(Stored items)
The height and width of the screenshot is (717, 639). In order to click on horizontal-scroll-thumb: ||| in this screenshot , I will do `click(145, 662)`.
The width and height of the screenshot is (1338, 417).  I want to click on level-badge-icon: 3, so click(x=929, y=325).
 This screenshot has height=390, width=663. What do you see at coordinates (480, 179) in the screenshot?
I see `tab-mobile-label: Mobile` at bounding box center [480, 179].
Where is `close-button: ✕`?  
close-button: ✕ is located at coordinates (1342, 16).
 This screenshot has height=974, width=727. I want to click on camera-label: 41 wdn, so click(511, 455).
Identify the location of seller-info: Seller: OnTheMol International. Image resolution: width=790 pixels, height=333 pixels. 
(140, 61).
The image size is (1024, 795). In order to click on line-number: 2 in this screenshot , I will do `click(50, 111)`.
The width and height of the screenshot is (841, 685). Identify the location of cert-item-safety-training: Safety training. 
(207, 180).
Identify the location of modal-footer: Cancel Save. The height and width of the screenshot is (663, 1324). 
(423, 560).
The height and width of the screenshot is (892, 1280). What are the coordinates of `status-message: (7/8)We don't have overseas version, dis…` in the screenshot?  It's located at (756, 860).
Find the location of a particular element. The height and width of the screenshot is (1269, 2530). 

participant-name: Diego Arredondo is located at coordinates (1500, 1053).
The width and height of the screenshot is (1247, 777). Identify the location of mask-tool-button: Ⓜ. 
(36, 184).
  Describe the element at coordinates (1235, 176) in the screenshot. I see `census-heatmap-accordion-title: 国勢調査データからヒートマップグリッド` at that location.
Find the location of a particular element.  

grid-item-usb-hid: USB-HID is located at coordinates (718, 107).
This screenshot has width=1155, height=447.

■ THE TASK:
Give the material between the line holding "The width and height of the screenshot is (841, 685)." and the line holding "The height and width of the screenshot is (892, 1280).", inclusive, as a Markdown table with the columns Row and Line. Number the rows and leave out any blank lines.

■ FINISHED TASK:
| Row | Line |
|---|---|
| 1 | The width and height of the screenshot is (841, 685). Identify the location of cert-item-safety-training: Safety training.  |
| 2 | (207, 180). |
| 3 | Identify the location of modal-footer: Cancel Save. The height and width of the screenshot is (663, 1324).  |
| 4 | (423, 560). |
| 5 | The height and width of the screenshot is (892, 1280). What are the coordinates of `status-message: (7/8)We don't have overseas version, dis…` in the screenshot?  It's located at (756, 860). |